The elimination of NAT does not mean that firewalls are eliminated, nor is the need for a device to establish an "outbound" connection before being able to traverse an inbound firewall rule eliminated.
It's just not NAT'ed that's all.
Sure, if you're willing to leave these devices without any firewalling which requires an "established-related" outbound connection, which in effect means leaving them naked on the internet.... Seems like a great idea. Outbound "firewall hole punching" isn't going to go away, unless consumers are willing to have their devices "naked" on the internet.
IPSec works just fine over IPV4 too.
ICMPv4 is not a malware carrier or security risk, except for very old or poorly implemented IP stacks.
"May be permitted". I predict most corporate firewalls will carry on filtering inbound ICMPv6.
ICMP is again not a feature that benefits consumers, regardless of whether it is IPSec secured or not.
IPV6, is mostly beneficial to an ISP, because it helps to provide more publically addressable space now that IPV4 is depleted. Firewalls are still required on consumer devices, even in the absence of NAT. Stateful connectivity is still required, even in the absence of NAT, which means devices would still prefer "outbound" connections rather than sitting unprotected and accepting random "inbound" connections. (I certainly would).
IPV6 is not a magic bullet, and if properly implemented, the customer won't even know, or see a difference. There is no "major" direct benefit to an end user. It's not faster than IPV4. It's just another IP address, with a lot more digits.
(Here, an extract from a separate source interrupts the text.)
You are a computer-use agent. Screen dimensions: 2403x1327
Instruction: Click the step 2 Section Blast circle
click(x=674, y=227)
So, yes, we are deploying V6, and we have had V6 live since our AS went live. https://bgp.he.net/net/2c0f:f9a8::/32, and have suplied free IPv6 transit to JAWUG, and at least one ISPA iWeek that we were involved in.
But it's not just case of "switching" it on. There is quite a bit of engineering, and technical support gearing that needs to happen.
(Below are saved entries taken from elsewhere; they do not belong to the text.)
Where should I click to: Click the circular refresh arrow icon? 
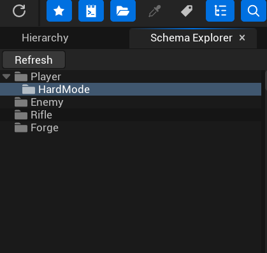pyautogui.click(x=19, y=11)
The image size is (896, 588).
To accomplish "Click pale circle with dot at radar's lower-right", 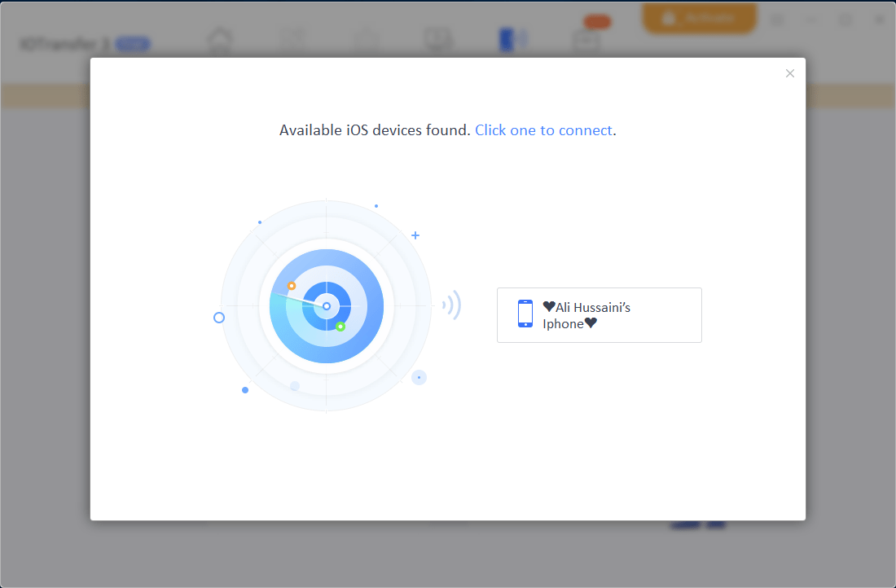I will pos(419,377).
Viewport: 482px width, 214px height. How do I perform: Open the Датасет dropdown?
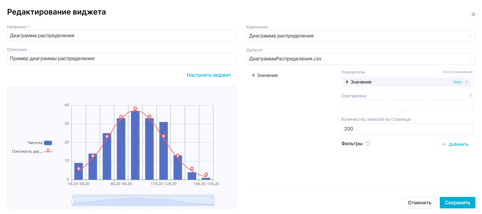(x=360, y=59)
We are moving our Openserve to L2TP terminated which means we can start offering V6 on OpenServe, and for the rest of our PPPoE connected clients such as Octotel, MFN, Vumatel Aerial we will also start offering it.
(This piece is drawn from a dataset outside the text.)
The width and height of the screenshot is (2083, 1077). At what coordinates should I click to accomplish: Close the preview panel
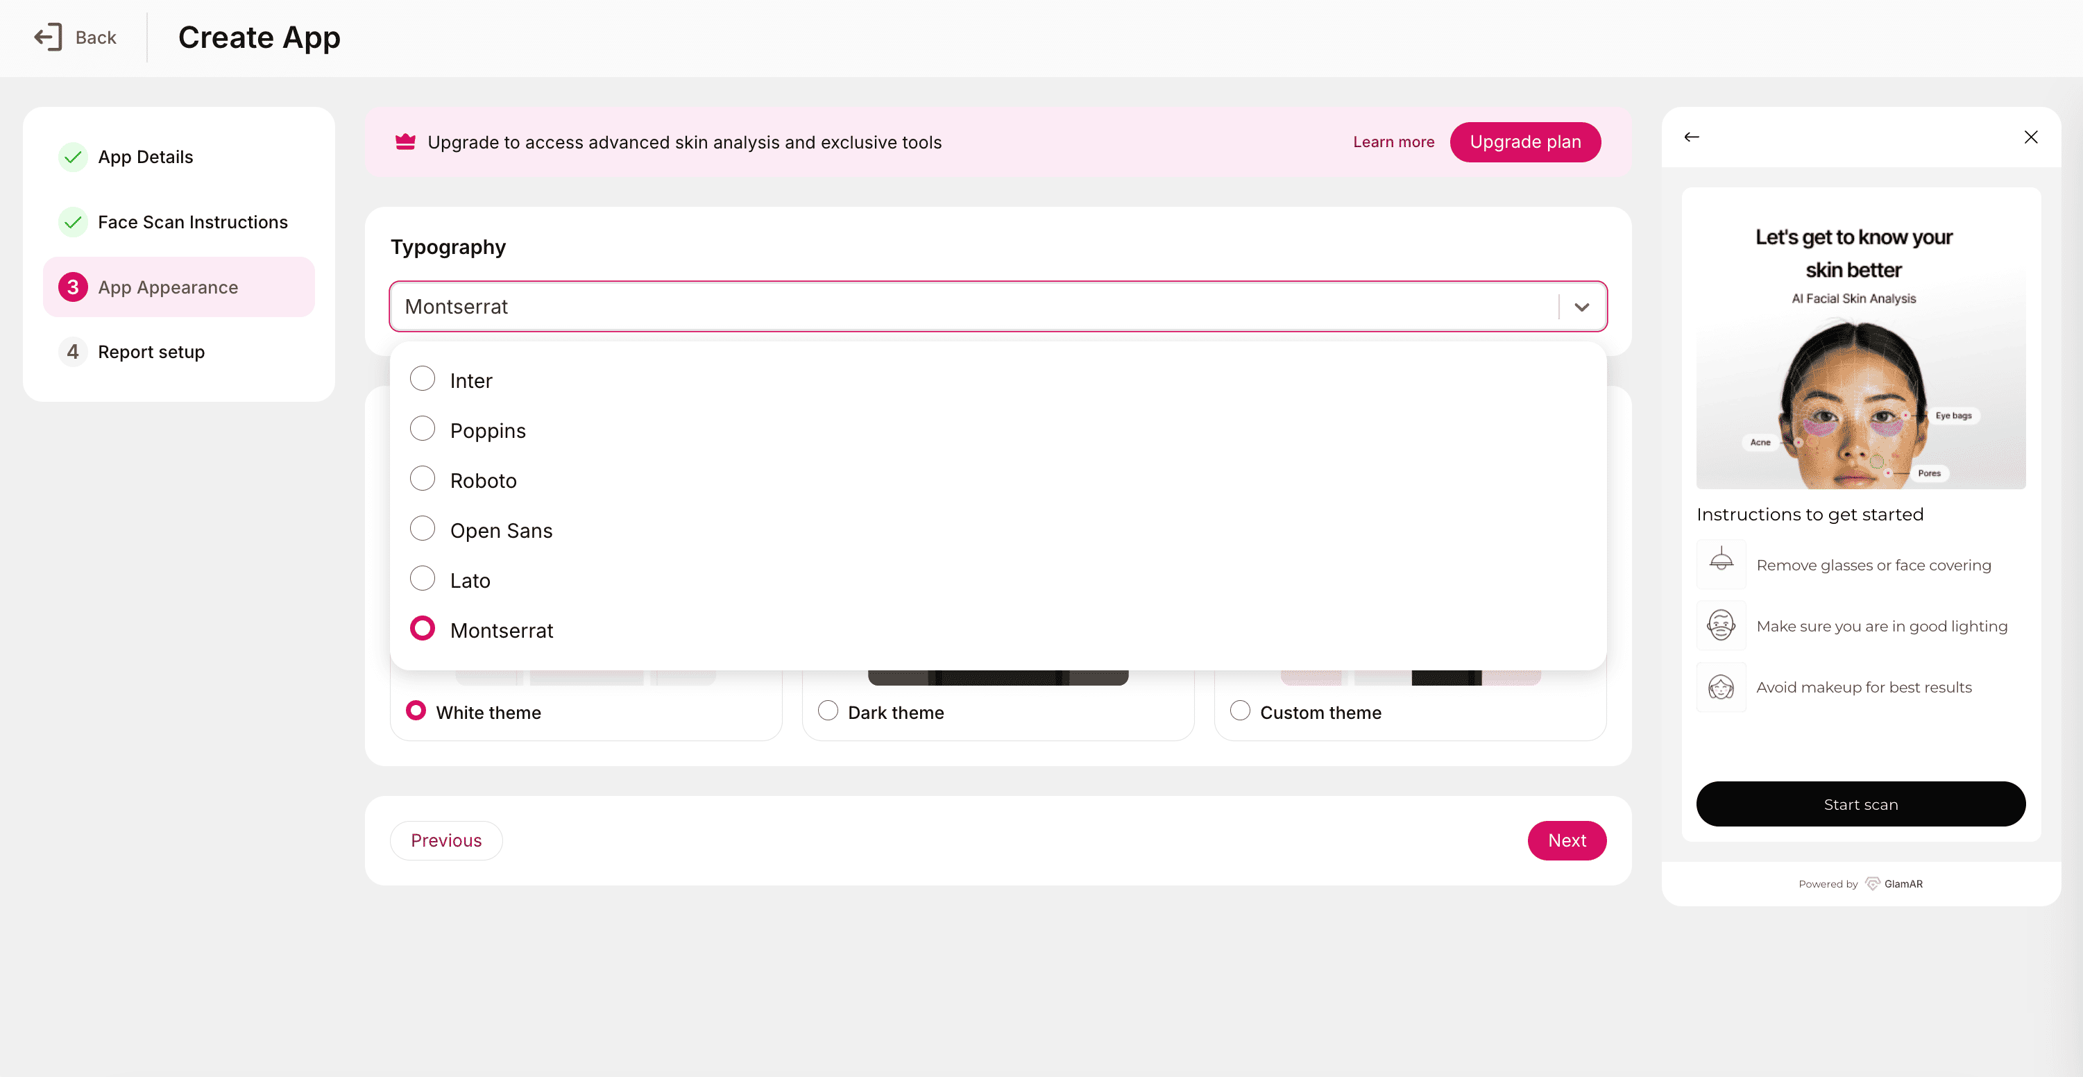pyautogui.click(x=2030, y=137)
It's in our interest to do it, but at the end of the day, most of our customers wouldn't even know, or realize.
Many ISPd dished out a large number of /28, /29, /30's that can all go to /31's. Would easily double up the space for those.The peering isn't the issue, we have V6 peering sessions up wherever we can and where a peer supports it. It's just not really going anywhere to a customer.
For that, we have to deploy OSPFv3 on our entire network, which is something on our "to-do" list. Setting up more route reflectors to support BGP/V6 is also on the list, which is also part of the picture.
It's not so much a peering issue, as enabling V6 on our entire core, right up to the access networks, which is on our list of priority things to-do. Deploying IPv6 pools on each and every access router we have is also on the list.
Trust me, it's not an insignificant task.
V6 basically means running another network on top of your current fabric, which means revisiting everything, every router, every point-to-point link, every subnet, and every IP pool. I have already devised a cunning plan to script/deploy this in a phased fashion, effectively mirroring our IPv4 deployment but in an automated fashion, since the entire IPv4 space is easily encapsulated in our entire IPv6 space, which allows us to mirror every IPv4 link "inside" our IPv6.
For us, it is a priority, but frankly it seems that our customer base is more concerned with Bahrain, Frankfurt and AWS pings than anything else.
Yeah, bugger IPv6 - jumbos are more important.That is my understanding about IPv6, it just adds a whole lot more IP address as IPV4 has run out, but the internet would still work the same, no speed benefit, no magic is going to happen, all transparent, not gaining any new abilities. Thanks for clarifying Roelf.